The truth is that Holi has always felt like a festival in which Indian women are not participants but targets. It’s a day when men have social permission to get drunk, grab a handful of color, and smear it on women they barely know. “Bura na mano, Holi hai,” is the ritual cry for this unwanted contact. It’s a social disclaimer that literally means, “No offense. It’s Holi!” Children shout the same thing while throwing water balloons at strangers from rooftops because, traditionally, the phrase was said to entice them into innocent, festive pranks. The spirit of Holi is one of mischief.
However, we can no longer escape that the soft boundaries of the 1980s and 1990s, if that was innocent, have become an anything-goes spectacle in which women are gang-raped while loud party music drowns out their cries for help. In 2018, the BBC reported on Holi-related sexual assault after girls were attacked with balloons “filled with semen.” The joy of Holi has crystallized into an unbridled rampage of sexual assault and harassment as inhibitions are lowered, spirits are high and women are at stake. On this day, women, including those who do not play Holi, prepare to be heckled, have water balloons strategically aimed at their breasts and genitals, and groped under the guise of a friendly hug.
Bollywood has done its part by canonizing sexual harassment in Holi theme songs like “Ang Se Ang Lagana” from Shah Rukh Khan’s 1993 blockbuster Darr, in which he played a stalker. On this day, Indian men observe the women around them with the instincts of a predatory animal. I was six years old when some teenagers from my neighborhood in west Delhi grabbed me and smeared me with car grease, and not organic colors. I can still feel his hands on my body. I haven’t celebrated Holi since then.
I would go a step further and say that Holi is not the only festival that has lost its meaning. Increasingly, the public life of Indian festivals reflects the broader failures of our society.
Diwali used to celebrate light, the triumph of hope over darkness. Now the sky is choked with smoke, the earth is covered in ashes and children wear masks while their parents continue burning cookies.
Ram Navami, the birth celebration of Lord Ram, was once a quieter religious celebration. It is now increasingly marked by processions that intimidate Dalit and Muslim neighborhoods.
In all festivals, the pattern is the same: we turn the celebration into a spectacle and the spectacle into a mirror of our own failures. This may not be easy to hear, especially on a holiday, but none of this surprises me. We are a generation that consumes everything and consecrates nothing. Not air, not water, not food, not women. This is the organic culmination of a society that has forgotten that joy cannot exist without care and that festivity is not separate from morality. It is almost as if a culture that accepts corruption and violence is producing more corruption and violence.

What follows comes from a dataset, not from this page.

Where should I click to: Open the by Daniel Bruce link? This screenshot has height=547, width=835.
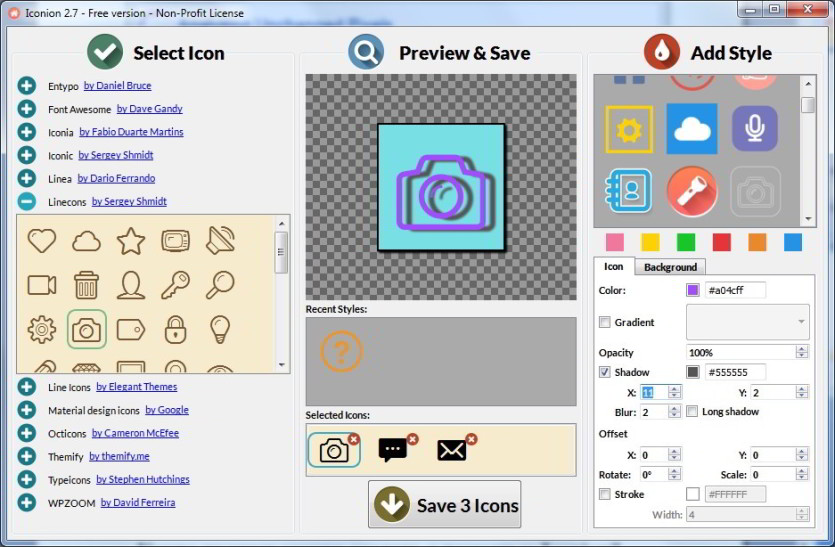pyautogui.click(x=118, y=86)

The horror is not in the festivals themselves.
It is in us.
Holi, like the rest of the things that India considers worth celebrating, reveals it to us. We celebrate the burning of women at the stake, not only symbolically. We have created a culture in which the delight of one moment can erase the humanity of another. Our communities are so fractured that the freedoms that women around the world take for granted regarding their own bodies now depend on privilege and luck.
It was never meant to be this way. I also remember Holi before I was smeared with grease. I remember running barefoot around my neighborhood with other kids, collecting money to buy packets of bright gunpowder, soaking pichkaris (water guns) in buckets, pulling out old t-shirts that my parents didn’t mind getting stained, and soaking in the magic of spring. If we want to recover some of that, the light, the color, the music, we must first see ourselves.
We must first grieve what we have lost and admit what we allowed to continue. Otherwise all our festivals will become what they are now: beautiful lies.
The views expressed in this article are those of the author and do not necessarily reflect the editorial position of Al Jazeera.